Ceux qui n'ont pas encore pris de décision
Le suspense reste entier concernant bon nombre de groupes, parmi lesquels de grands noms de la cote (et de gros distributeurs de dividendes) comme Axa, Sanofi ou LVMH. "Prenant en considération les recommandations émises par l'Autorité européenne des assurances et des pensions professionnelles (EIOPA) le 2 avril 2020 relatives aux distributions de dividende pendant la pandémie du Covid-19", le président du conseil d'administration d'Axa a convoqué une réunion extraordinaire vendredi 3 avril dans l'après-midi afin de les examiner. L'assureur avait jusque là prévu de proposer un dividende en hausse de 7% à 1,43 euro par action lors de son assemblée générale du 30 avril.Dans un communiqué daté du samedi 25 mars dernier, la première capitalisation française temporisait sur la question du dividende. "Compte tenu des circonstances, le conseil d’administration de LVMH a décidé de reporter au 30 juin 2020 la réunion de son assemblée générale annuelle initialement fixée au 16 avril 2020", le groupe dirigé par Bernard Arnault ajoutant qu'un communiqué "sera diffusé ultérieurement pour informer les actionnaires des dispositions qui seront prises pour le paiement du dividende". Son concurrent Kering en fait de même et reporte son assemblée générale du 23 avril au 23 juin 2020. Réponse en avril pour Vivendi, qui avait proposé mi-février dernier un dividende de 0,6 euro par action au titre de 2019, en hausse 20% par rapport a 2018, soit plus de 700 millions d'euros.
Le constructeur automobile PSA a également annoncé jeudi 2 avril le report de son assemblée générale annuelle du 14 mai, au 25 juin, précisant qu'un communiqué de presse "publié à une date ultérieure" mai informera les actionnaires du paiement du dividende, "tenant compte du projet de fusion avec Fiat Chrysler annoncé en décembre".
EssilorLuxottica a également repoussé à une date ultérieure sa décision concernant la distribution d'un dividende. Pour les actionnaires de Pernod Ricard, il faudra attendre l'assemblée générale du 8 novembre prochain. Le suspense reste également entier pour Vinci, qui devait ouvrir la campagne 2020, avec une réunion avancée au 9 avril mais finalement reportée. Le groupe aux 210.000 salariés comptait proposer la distribution de 3,05 euros par action (+14,2%), soit plus de 1,8 milliards de dividendes.

_ _ _ _

▶ **Objectif de la tâche**
Dans le texte sur les dividendes en suspens, à quelle date l'assemblée générale annuelle de PSA a-t-elle été reportée ?

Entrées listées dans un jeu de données

_ _ _ _

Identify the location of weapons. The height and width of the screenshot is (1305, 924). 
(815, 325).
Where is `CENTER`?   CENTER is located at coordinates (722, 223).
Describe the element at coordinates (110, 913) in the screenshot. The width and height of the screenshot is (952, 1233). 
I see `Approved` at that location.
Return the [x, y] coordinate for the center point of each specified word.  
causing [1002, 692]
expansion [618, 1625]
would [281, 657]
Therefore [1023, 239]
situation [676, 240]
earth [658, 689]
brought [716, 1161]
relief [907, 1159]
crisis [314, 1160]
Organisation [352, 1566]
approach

_ _ _ _

▶ **Réponse**
Au 25 juin, au lieu du 14 mai.